Der Trainer reflektierte auch über ein anstrengendes Spiel für sein Team und räumte einen langsamen Start ein, bevor es zu einer kämpferischen Erholung kam. "Es war ein hartes Spiel, wir sind wie eine mental müde Mannschaft angetreten, aber dann haben wir uns erholt und eine großartige zweite Halbzeit gespielt", sagte Sarri. "Wir haben einige Fehler gemacht, aber auch Reaktion und Charakter gezeigt. Man beginnt mehr zu sehen, obwohl viele der zurückkehrenden Spieler keine 90 Minuten in den Beinen hatten".
Udinese-Trainer Kosta Runjaic lobte gegenüber Dazn die Leistung seines Teams beim torreichen Unentschieden, ein Ergebnis, das den Verein aus Friaul im Mittelfeld der Tabelle positioniert. Runjaic scherzte, er habe Sarri nach dem Schlusspfiff angesprochen, um ihn nach einer Zigarette zu fragen, da er nach einem so intensiven Spiel selbst eine rauchen wolle. Er hob das Wachstum mehrerer Spieler in seinem Kader in dieser Saison hervor, darunter Nicola Zalewski, Jesper Lindstrom und Giovanni Fabbian, und wies auf die bedeutende Abwesenheit des verletzten Brenners hin.

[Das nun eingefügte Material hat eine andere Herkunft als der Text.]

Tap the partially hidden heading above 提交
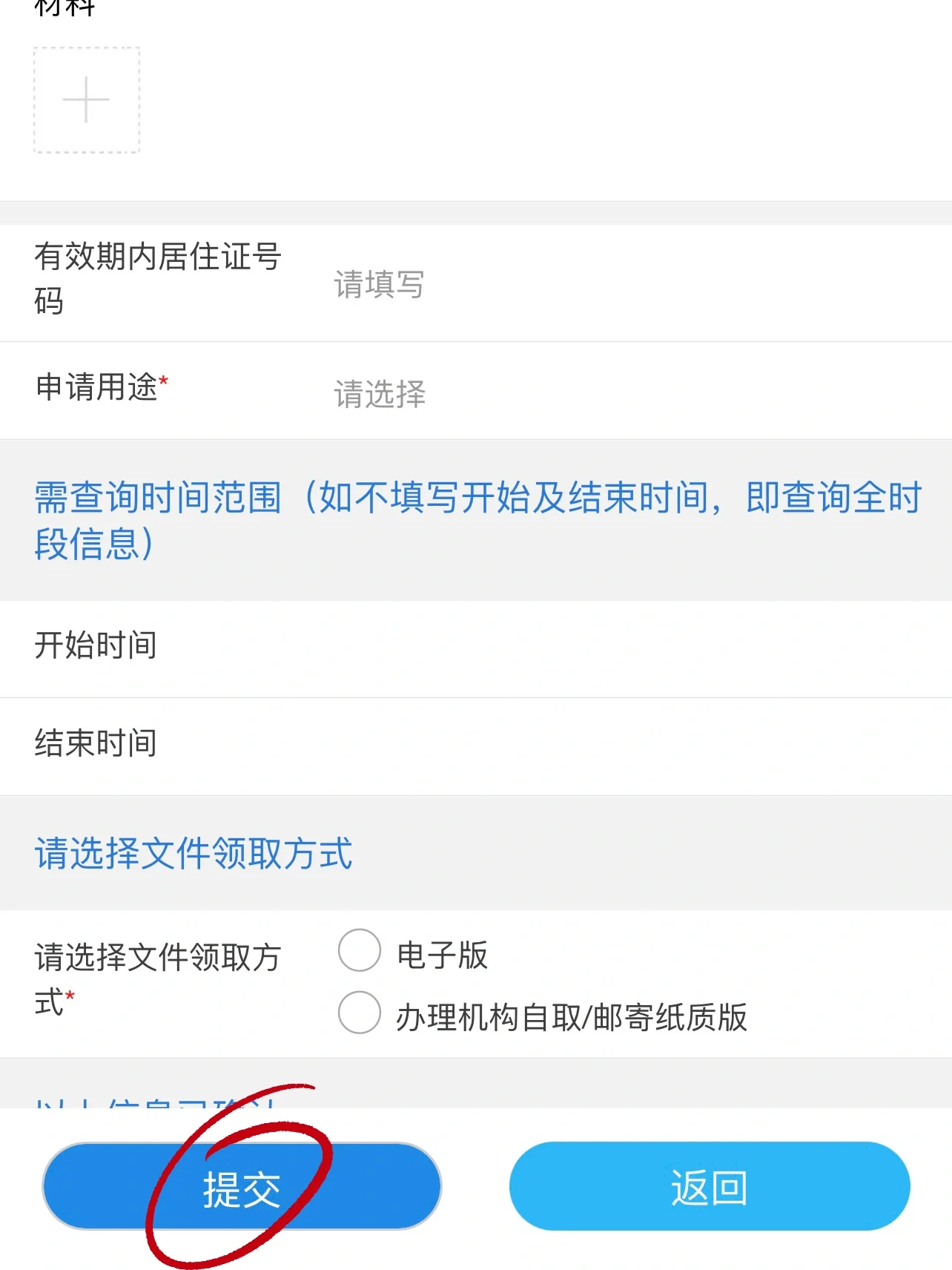pos(156,1101)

Das Unentschieden lässt Lazio im oberen Bereich der Serie-A-Tabelle zurück, während sie weiterhin unter Sarri die europäische Qualifikation anstreben. Sarris unmissverständliche Ablehnung jeglichen Interesses an dem Job bei Napoli wird als Versuch gesehen, Stabilität und Konzentration innerhalb seines aktuellen Projekts bei den Biancocelesti zu wahren. Mit dem nun geschlossenen Januar-Transferfenster wird Sarris Aufmerksamkeit vollständig darauf gerichtet sein, für den Rest der Saison konstantere Leistungen von seinem Kader abzurufen.